Tom Morello Leads the Occupy Guitarmy
Rage Against The Machine guitarist Tom Morello gathered some of Occupy Wall Street’s more musically inclined protesters in Bryant Park this afternoon in preparation for a march to Union Square as part of the May 1st General Strike. On Thursday, Morello started making the request for thousands of guitarists to join him in Bryant Park at noon for today’s General Strike. Morello himself showed up shortly before 1 pm for a q&a prior to rehearsing the Occupy Guitarmy. Most of the questions concerned the role that musicians play in the Occupy movement, which were largely answered with a degree of mild indifference by Morello. In particular, he emphasized the idea that musicians should only be politically active if they’re naturally inclined to be, bucking the idea presented by Radiohead visual artist Stanley Donwood (among many others) that art is inherently political.

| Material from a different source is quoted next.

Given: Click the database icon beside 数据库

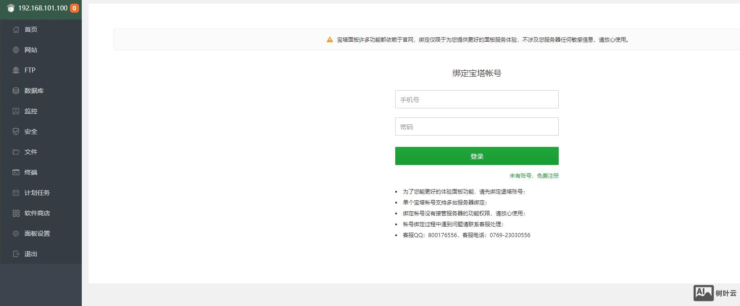Looking at the screenshot, I should 16,91.
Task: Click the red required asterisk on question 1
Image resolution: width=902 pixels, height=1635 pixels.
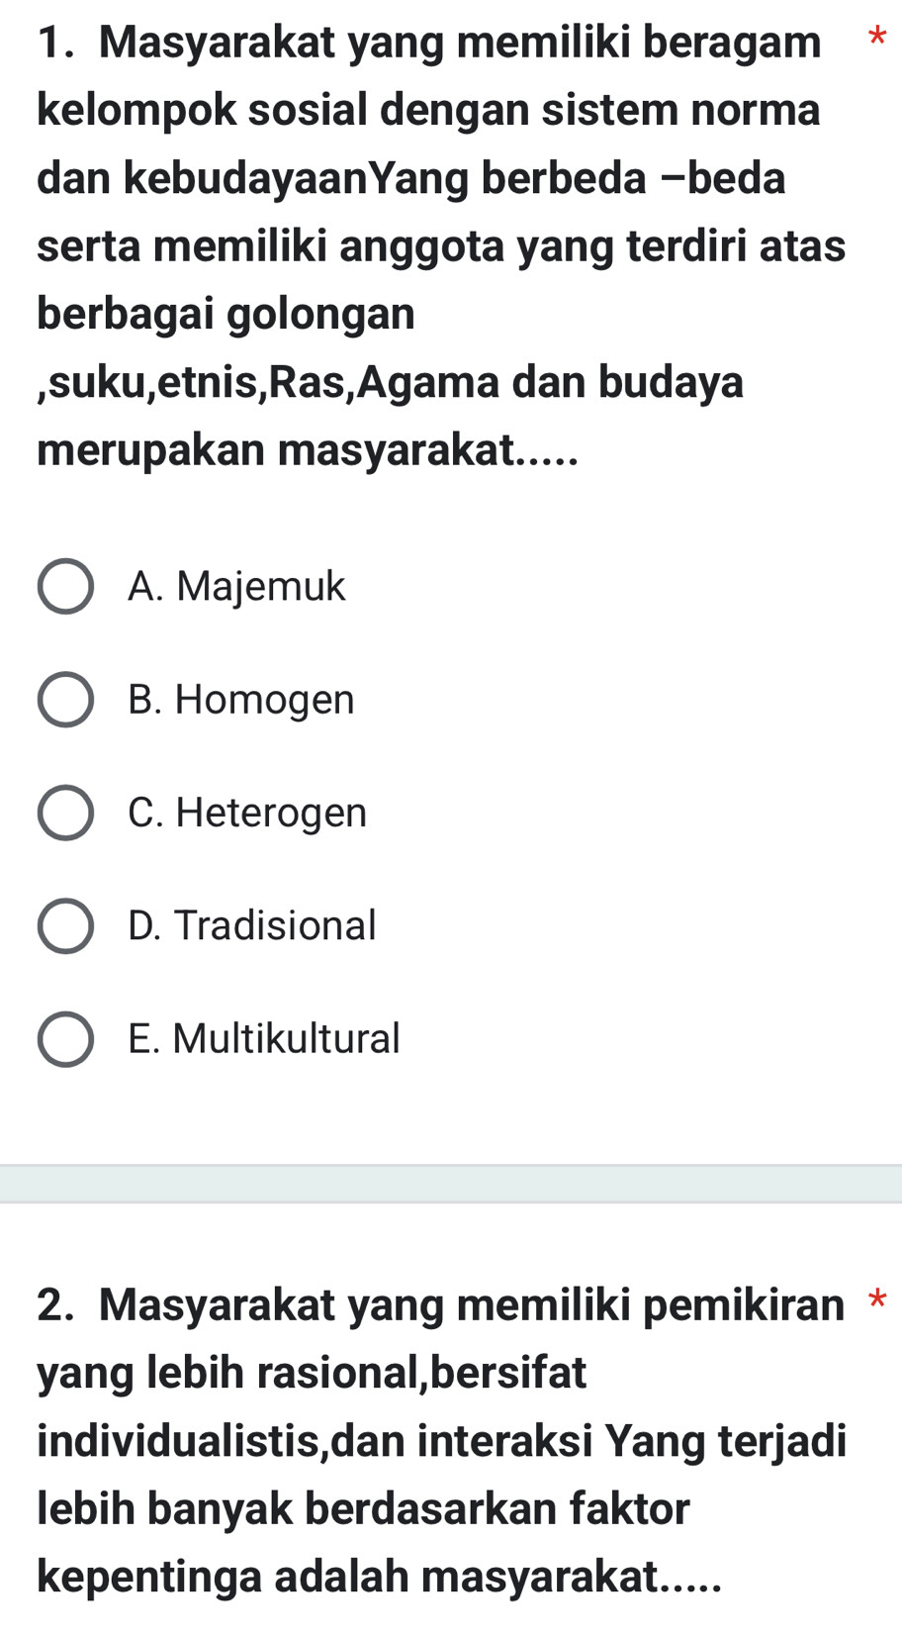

He further suggested that the Occupy movement isn’t even expecting direct involvement from established politicians, and that whatever change can occur needs to originate at the bottom, not the top. To further reinforce that idea, he not only recognized but also lauded the fact that OWS doesn’t have a clear, singular message, reasoning that a movement that represents 99% of the population will inevitably be geared towards a wide variety of issues.
In all, a few hundred showed up with mostly acoustic guitars, plus a smattering of basses, mandolins, ukuleles, and banjos. Following a brief warm-up with Morello, the guitarists started marching south from Bryant Park towards Union Square, intersecting with large groups of drummers and horn players that by and large drowned out the efforts of the guitar players. After 2 hours of marching, Morello and his “new band” reached the stage set up on the south side of Union Square for messy yet heartfelt renditions of Morello’s own “Worldwide Rebel Songs” followed by Woodiy Guthrie’s “This Land Is Your Land.” Despite the size of the march, all participants maintained very good behavior, and under the shadow of heavy police present, it did not seem as if anyone was being restricted from openly expressing themselves.